PROVIDED RECORDS below:

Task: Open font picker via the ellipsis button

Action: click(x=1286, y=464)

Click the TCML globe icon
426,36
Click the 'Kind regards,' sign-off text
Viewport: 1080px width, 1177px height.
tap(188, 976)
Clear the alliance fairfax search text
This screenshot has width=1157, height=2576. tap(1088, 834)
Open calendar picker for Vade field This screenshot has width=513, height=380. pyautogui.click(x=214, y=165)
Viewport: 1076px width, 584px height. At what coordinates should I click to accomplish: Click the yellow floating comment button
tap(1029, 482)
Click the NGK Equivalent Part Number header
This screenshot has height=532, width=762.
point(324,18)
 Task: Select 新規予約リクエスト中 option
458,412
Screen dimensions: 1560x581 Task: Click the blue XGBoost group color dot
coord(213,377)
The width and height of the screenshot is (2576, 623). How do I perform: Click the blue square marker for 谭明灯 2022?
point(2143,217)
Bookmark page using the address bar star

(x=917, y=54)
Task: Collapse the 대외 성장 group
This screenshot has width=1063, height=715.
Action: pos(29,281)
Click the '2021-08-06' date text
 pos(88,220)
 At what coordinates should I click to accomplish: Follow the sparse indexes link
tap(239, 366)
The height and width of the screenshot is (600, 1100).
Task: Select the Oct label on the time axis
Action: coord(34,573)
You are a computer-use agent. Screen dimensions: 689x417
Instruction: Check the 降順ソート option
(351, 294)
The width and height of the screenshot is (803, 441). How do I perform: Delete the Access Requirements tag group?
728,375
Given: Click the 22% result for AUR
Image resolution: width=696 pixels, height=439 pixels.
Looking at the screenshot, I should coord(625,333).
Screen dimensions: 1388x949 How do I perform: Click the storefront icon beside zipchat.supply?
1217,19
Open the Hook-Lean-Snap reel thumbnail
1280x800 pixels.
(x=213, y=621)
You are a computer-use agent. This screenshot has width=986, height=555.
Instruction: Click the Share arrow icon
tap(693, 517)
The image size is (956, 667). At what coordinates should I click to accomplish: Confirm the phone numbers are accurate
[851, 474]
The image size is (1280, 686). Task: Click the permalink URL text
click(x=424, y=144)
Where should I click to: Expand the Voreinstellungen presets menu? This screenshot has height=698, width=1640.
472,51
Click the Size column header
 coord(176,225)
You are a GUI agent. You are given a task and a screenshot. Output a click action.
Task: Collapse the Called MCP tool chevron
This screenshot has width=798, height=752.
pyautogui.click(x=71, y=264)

End of PROVIDED RECORDS.

- [EXERCISE DESCRIPTION]:
What is the number of lines in the records that include the word "agent"? Answer with that number only.

- [RESPONSE]:
3